In terms of medical therapy, routine suppression of serum TSH for benign thyroid nodules is not recommended, but such nodules can be excised if they enlarge and if there is reason for clinical concern.
For indeterminate biopsies, surgery is generally recommended, since the rate of malignancy is 15% to 20%. Lobectomy is appropriate for patients who prefer a limited procedure. For a large tumor, total thyroidectomy is indicated to prevent the need for reoperation in the event the tumor is malignant.
Nondiagnostic biopsies need to be repeated, preferably with ultrasound guidance. Cystic nodules that repeatedly yield nondiagnostic aspirates need close observation or surgical excision. For repeatedly nondiagnostic biopsies of solid nodules, surgery or observation are both appropriate.
For a biopsy diagnostic of malignancy, near-total or total thyroidecomy is the procedure of choice, unless (1) the tumor is less than 1 cm in diameter and completely confined to the thyroid, (2) there is no evidence of ipsilateral adenopathy on ultrasound, and (3) there is no family history of thyroid disease or history of head and neck irradiation. In such cases, lobectomy may be appropriate. Some experts, including the American Thyroid Association, recommend routine central neck dissection for patients with biopsy-proven thyroid cancer, but this remains controversial.
Differentiated Thyroid Cancer
Goals of differentiated thyroid cancer therapy include:
- Removal of the primary tumor, disease that has extended beyond the thyroid capsule, and involved cervical lymph nodes.
- Minimization of treatment- and disease-related morbidity.
- Accurate staging.
- Postoperative treatment with radioactive iodine, where appropriate.
- Accurate long-term surveillance for disease recurrence with radioiodine whole-body scanning and measurement of serum thyroglobulin.
- Minimization of the risk of disease recurrence and metastatic spread, most importantly by means of adequate surgery and adjunctive treatment.

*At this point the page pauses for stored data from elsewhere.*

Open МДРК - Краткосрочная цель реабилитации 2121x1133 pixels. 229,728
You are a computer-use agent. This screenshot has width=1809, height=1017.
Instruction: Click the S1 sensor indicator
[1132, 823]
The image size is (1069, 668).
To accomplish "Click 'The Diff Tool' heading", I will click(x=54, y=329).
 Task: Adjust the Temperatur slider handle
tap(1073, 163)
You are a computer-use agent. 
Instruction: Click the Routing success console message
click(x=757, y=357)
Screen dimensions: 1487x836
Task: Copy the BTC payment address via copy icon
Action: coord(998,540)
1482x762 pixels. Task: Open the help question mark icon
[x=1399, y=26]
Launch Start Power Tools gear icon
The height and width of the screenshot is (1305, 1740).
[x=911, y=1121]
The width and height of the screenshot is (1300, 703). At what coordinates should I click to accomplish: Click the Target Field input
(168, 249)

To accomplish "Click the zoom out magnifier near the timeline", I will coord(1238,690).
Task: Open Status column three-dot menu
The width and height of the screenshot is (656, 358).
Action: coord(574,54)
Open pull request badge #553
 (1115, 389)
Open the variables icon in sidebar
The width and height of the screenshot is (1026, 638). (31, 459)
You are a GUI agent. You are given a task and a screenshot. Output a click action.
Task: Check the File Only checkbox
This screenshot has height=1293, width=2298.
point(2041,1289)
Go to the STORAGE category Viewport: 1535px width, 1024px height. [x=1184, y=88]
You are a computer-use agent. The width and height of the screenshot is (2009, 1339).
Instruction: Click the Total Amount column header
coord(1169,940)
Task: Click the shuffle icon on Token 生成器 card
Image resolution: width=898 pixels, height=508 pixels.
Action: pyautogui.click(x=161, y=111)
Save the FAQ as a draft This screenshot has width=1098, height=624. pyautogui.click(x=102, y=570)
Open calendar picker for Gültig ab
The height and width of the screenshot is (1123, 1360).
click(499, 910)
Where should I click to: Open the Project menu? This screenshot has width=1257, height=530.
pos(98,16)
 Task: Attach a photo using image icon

Preoperative staging should be done by neck ultrasound, because 20% to 50% of papillary carcinomas spread to cervical lymph nodes. Frequency of micrometastases can be as high as 90%, and preoperative ultrasound can identify suspicious cervical adenopathy in about 25% of cases. Moreover, accurate staging is important in determining prognosis and tailoring individual treatment. However, the presence of metastatic disease does not obviate the need for surgical excision of the primary tumor, because metastatic disease can respond to radioiodine therapy. In such cases, because locoregional disease is an important component, it is important to remove the entire thyroid gland in addition to the primary tumor. The American Thyroid Association guidelines do not recommend routine neck CT or MRI for preoperative evaluation. Iodinated contrast should be avoided, as it will interfere with postoperative radioiodine therapy.
Postoperative staging for thyroid cancer-as for all cancers-is used to:
- Establish a prognosis.
- Tailor decisions about postoperative adjunctive therapy, including radioiodine and thyrotropin suppression.
- Make decisions about the frequency and intensity of follow-up.
- Enable accurate communication between patients and health care professionals.
Application of the AJCC/UICC classification system based on pTNM parameters is recommended for tumors of all types because it provides a useful shorthand method to describe the extent of the tumor. It is also used for hospital cancer registries and epidemiologic studies. It is recommended for all patients with differentiated thyroid cancer. Postoperative clinicopathologic staging systems also are recommended to improve prognostication and to plan follow-up.